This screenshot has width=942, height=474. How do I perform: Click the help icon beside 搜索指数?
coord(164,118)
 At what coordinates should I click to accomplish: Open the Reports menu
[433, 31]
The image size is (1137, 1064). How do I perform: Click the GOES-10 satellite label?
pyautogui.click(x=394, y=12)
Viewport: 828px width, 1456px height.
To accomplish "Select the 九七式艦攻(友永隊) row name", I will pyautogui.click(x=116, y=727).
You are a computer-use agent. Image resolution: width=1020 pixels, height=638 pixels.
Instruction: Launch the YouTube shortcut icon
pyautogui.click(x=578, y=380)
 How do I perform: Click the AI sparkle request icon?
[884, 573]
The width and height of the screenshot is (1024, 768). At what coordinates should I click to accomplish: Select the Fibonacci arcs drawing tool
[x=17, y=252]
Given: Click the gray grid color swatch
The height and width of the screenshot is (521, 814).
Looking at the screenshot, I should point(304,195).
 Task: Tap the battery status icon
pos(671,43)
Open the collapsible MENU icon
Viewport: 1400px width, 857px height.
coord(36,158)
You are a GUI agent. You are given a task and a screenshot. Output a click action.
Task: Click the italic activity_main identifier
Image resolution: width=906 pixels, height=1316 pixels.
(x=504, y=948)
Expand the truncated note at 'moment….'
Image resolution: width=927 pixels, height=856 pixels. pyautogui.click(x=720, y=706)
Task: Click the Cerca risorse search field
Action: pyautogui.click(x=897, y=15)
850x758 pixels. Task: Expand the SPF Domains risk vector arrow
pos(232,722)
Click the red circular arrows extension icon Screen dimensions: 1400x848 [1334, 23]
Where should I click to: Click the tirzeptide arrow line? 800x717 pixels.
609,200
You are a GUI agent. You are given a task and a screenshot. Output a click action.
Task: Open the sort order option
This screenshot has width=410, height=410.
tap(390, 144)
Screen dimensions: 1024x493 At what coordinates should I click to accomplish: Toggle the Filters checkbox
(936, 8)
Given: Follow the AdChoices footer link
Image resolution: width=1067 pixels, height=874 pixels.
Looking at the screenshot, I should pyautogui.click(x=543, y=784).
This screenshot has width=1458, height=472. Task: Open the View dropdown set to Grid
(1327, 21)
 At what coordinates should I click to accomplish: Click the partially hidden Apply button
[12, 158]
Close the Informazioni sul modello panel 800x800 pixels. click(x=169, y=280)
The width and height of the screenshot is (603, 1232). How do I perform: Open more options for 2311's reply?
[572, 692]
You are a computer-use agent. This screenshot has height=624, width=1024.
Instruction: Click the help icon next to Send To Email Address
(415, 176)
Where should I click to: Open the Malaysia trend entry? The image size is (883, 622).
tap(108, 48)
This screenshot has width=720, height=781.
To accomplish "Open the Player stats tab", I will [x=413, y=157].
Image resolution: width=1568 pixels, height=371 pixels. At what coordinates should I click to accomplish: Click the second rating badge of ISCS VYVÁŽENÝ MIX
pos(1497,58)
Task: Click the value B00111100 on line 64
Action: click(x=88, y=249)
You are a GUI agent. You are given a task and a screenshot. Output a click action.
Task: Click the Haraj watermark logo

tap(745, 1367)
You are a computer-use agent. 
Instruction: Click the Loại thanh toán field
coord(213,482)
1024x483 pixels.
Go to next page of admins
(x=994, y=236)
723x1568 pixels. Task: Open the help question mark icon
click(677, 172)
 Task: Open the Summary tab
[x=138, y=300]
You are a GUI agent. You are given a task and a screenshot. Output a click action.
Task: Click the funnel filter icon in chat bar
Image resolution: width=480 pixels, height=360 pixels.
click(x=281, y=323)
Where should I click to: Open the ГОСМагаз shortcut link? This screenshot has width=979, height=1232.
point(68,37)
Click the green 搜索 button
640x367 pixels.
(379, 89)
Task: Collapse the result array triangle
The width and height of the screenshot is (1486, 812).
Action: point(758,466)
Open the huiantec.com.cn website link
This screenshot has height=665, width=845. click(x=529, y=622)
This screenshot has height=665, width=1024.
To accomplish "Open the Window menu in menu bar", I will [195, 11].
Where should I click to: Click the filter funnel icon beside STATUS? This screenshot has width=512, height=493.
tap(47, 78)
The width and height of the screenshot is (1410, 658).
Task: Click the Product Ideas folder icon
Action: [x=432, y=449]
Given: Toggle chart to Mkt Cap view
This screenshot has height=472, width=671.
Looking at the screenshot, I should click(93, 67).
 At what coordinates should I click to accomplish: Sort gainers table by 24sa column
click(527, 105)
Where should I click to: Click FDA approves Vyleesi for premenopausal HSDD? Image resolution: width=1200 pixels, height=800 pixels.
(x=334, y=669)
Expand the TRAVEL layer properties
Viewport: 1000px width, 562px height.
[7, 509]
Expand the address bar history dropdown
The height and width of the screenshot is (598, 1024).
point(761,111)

### Exercise details
Each line containing the word "will" needs to be copied from the data above.

### Task solution
To accomplish "Select the 九七式艦攻(友永隊) row name", I will pyautogui.click(x=116, y=727).
To accomplish "Open the Player stats tab", I will [x=413, y=157].
To accomplish "Open the Window menu in menu bar", I will [195, 11].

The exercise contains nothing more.